- **EXERCISE DETAILS**: Here are the records. Write out exactly the lines between the one holding "Task: Clear the" and the one holding "Select Topics in", inclusive.
[SUPPLIED INFORMATION Boundary: Start]
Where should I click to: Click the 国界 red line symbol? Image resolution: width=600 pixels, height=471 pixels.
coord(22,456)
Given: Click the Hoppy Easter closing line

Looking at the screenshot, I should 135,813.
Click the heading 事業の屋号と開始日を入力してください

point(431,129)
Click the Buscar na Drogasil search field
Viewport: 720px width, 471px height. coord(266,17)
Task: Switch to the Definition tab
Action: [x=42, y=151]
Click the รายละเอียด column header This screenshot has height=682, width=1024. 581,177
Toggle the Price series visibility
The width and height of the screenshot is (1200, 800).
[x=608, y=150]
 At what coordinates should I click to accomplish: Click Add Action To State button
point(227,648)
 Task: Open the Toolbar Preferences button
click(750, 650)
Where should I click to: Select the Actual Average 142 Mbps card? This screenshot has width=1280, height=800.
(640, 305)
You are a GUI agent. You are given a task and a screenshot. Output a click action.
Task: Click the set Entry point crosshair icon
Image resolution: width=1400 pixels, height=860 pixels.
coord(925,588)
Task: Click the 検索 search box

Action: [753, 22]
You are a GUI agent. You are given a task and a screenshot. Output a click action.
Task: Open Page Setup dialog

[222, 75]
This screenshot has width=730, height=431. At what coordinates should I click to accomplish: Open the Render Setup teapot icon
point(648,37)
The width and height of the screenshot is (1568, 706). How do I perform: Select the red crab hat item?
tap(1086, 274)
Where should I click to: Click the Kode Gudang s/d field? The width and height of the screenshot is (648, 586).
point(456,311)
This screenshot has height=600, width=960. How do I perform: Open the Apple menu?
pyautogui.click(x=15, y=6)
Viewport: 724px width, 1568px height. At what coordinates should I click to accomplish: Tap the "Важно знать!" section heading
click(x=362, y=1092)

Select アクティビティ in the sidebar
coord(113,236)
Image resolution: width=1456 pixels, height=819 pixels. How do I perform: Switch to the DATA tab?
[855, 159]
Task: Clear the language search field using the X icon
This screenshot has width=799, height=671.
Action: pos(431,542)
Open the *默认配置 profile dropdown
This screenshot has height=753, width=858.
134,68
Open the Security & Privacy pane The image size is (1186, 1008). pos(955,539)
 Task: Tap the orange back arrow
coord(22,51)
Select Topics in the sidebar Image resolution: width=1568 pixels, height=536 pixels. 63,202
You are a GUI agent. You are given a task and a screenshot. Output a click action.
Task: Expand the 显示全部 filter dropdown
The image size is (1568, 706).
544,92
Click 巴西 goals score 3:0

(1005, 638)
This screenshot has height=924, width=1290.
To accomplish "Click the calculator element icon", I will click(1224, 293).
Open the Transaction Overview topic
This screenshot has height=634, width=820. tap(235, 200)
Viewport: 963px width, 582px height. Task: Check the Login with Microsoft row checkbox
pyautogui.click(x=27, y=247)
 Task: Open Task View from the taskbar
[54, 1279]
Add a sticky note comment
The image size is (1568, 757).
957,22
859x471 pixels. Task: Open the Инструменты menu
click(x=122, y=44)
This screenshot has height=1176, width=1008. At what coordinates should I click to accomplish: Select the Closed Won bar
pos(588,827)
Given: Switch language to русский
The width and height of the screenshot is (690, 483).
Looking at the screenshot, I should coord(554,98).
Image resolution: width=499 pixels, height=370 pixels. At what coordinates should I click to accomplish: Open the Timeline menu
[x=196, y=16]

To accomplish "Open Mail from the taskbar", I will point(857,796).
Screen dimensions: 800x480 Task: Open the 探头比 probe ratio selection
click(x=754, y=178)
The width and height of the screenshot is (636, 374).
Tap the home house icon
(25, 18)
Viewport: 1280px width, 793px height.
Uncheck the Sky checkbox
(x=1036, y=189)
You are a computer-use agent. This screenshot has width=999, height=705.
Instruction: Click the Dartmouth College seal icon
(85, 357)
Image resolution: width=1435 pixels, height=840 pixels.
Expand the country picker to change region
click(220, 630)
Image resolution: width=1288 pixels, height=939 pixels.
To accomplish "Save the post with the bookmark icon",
[SUPPLIED INFORMATION Boundary: End]
- **TASK RESULT**:
Task: Clear the language search field using the X icon
This screenshot has width=799, height=671.
Action: pos(431,542)
Open the *默认配置 profile dropdown
This screenshot has height=753, width=858.
134,68
Open the Security & Privacy pane The image size is (1186, 1008). pos(955,539)
 Task: Tap the orange back arrow
coord(22,51)
Select Topics in the sidebar Image resolution: width=1568 pixels, height=536 pixels. 63,202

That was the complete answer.